About this neuroscience research news
Author: Press Office
Source: University of Bonn
Contact: Press Office – University of Bonn
Image: The image is in the public domain
Original Research: Open access. “Circuit-selective cell-autonomous regulation of inhibition in pyramidal neurons by Ste20-like kinase” by Heinz Beck et al. Cell Reports
Abstract
Circuit-selective cell-autonomous regulation of inhibition in pyramidal neurons by Ste20-like kinase
Highlights
- SLK enables neurons to maintain excitation–inhibition balance through cell-autonomous mechanisms
- SLK in cortical neurons regulates feedforward inhibition but not feedback inhibition
- SLK selectively influences inhibition delivered by parvalbumin-expressing interneurons
Summary
Balancing excitation and inhibition is essential for accurate neuronal information processing. Cortical neurons can independently adjust the amount of inhibition they receive in response to varying levels of excitatory input, but the mechanisms behind this capacity were previously unclear.
This study demonstrates that Ste20-like kinase (SLK) mediates cell-autonomous regulation of excitation–inhibition balance specifically within the thalamocortical feedforward circuit, while leaving feedback inhibition intact. The effect is driven by changes in inhibition from parvalbumin-expressing interneurons; inhibition from somatostatin-expressing interneurons remains unaffected.

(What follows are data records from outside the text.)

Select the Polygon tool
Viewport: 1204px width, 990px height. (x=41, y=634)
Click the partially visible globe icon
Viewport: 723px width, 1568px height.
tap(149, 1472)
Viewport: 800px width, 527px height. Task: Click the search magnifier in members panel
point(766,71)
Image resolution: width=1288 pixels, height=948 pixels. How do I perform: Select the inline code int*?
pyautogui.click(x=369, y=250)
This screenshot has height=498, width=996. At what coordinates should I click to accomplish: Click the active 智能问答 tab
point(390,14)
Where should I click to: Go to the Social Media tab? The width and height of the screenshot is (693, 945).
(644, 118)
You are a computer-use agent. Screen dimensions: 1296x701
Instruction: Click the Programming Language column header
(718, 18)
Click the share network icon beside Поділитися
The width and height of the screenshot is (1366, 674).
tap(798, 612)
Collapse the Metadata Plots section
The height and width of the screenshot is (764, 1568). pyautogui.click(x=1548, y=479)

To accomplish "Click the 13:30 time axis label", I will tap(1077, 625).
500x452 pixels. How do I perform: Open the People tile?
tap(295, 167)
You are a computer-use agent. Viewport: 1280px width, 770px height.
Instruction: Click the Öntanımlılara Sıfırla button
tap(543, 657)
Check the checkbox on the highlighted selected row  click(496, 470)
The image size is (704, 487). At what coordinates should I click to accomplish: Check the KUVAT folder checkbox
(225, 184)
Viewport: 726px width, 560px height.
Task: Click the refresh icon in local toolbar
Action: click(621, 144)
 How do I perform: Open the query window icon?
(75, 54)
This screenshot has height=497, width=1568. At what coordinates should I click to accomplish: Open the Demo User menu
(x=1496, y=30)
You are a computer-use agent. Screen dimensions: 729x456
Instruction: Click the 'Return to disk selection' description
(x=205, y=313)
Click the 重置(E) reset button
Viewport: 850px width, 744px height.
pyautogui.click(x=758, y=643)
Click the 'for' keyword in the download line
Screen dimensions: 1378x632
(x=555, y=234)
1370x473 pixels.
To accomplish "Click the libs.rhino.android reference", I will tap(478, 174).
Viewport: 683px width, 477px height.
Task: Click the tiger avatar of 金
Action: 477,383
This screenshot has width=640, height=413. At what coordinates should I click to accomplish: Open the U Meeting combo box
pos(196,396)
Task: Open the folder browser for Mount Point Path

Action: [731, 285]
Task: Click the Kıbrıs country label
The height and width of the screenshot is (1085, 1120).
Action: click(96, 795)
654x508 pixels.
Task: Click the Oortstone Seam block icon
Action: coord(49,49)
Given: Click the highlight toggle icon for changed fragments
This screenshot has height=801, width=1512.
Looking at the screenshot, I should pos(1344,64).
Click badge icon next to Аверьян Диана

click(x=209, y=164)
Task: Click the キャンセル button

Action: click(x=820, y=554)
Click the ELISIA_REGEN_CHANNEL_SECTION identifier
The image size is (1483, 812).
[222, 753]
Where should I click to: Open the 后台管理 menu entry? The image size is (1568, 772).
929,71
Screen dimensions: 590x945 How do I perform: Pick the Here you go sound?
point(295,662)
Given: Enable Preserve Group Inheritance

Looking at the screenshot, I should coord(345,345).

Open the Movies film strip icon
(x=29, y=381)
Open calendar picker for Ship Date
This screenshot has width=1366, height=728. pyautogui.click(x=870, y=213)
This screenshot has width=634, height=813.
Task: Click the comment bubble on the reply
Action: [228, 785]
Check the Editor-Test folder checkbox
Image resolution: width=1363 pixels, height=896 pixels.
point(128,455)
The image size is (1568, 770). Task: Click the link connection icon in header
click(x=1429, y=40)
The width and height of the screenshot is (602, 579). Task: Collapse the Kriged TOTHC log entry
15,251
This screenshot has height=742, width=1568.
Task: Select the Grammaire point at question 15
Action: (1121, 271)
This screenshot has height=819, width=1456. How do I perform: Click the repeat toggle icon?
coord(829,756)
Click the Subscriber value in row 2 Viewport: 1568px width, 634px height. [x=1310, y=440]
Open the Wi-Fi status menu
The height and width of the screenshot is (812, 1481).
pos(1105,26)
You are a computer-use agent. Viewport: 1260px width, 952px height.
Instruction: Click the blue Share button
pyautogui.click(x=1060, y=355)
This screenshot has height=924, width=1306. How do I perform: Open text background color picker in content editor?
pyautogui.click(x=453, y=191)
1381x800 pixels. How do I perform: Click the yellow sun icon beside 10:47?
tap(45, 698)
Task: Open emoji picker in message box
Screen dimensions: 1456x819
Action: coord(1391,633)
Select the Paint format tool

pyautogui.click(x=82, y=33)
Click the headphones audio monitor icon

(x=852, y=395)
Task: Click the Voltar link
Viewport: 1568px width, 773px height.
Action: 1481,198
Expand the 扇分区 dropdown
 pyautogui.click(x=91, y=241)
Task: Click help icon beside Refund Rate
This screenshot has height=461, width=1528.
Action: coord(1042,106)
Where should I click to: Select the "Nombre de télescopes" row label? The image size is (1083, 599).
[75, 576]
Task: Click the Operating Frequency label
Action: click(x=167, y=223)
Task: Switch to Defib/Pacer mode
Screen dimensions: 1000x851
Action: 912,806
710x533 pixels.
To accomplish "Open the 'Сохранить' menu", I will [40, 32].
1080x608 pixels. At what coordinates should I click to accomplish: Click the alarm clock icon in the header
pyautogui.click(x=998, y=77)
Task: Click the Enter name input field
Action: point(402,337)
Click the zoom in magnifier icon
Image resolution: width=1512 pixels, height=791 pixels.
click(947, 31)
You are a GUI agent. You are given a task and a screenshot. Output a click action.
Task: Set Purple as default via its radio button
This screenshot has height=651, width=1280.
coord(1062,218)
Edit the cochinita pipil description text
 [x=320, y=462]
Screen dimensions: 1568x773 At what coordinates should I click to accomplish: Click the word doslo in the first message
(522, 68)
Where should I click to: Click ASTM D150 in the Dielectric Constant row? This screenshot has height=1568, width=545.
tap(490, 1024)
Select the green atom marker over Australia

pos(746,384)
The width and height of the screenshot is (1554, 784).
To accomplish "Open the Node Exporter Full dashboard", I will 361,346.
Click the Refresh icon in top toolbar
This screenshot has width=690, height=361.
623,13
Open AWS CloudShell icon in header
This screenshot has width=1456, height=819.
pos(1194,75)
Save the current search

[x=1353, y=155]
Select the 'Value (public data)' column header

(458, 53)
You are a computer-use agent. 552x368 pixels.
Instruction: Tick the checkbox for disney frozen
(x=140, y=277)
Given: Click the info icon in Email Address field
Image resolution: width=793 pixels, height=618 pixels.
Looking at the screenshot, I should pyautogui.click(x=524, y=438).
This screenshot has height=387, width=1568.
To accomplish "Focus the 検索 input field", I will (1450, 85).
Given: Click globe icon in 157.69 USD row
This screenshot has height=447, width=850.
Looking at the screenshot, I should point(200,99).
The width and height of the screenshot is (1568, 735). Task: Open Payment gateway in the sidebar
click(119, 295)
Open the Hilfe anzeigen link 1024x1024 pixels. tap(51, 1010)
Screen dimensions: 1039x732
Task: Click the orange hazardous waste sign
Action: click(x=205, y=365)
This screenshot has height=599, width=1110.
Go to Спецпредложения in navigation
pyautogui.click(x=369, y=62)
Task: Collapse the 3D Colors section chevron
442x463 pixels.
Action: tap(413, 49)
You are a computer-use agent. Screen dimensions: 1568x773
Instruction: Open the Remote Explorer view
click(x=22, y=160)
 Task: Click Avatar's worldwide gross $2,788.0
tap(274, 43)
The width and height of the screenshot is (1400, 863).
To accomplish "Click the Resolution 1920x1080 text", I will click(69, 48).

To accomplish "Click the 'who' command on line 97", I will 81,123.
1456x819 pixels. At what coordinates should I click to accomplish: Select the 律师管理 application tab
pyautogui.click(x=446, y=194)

Computational modeling indicates that SLK-dependent regulation supports stable excitation–inhibition ratios across pyramidal cells and promotes robust, sparse coding in cortical networks. Patch-clamp RNA sequencing identified genes whose expression is altered by SLK knockdown, including transcripts involved in transsynaptic communication and cytoskeletal organization—processes relevant to synaptic function and network stability.
Together, these data reveal a mechanism by which individual cortical pyramidal neurons autonomously regulate a specific inhibitory circuit. This circuit-selective regulation helps ensure that most cortical pyramidal cells can participate effectively in sensory coding and other neural computations.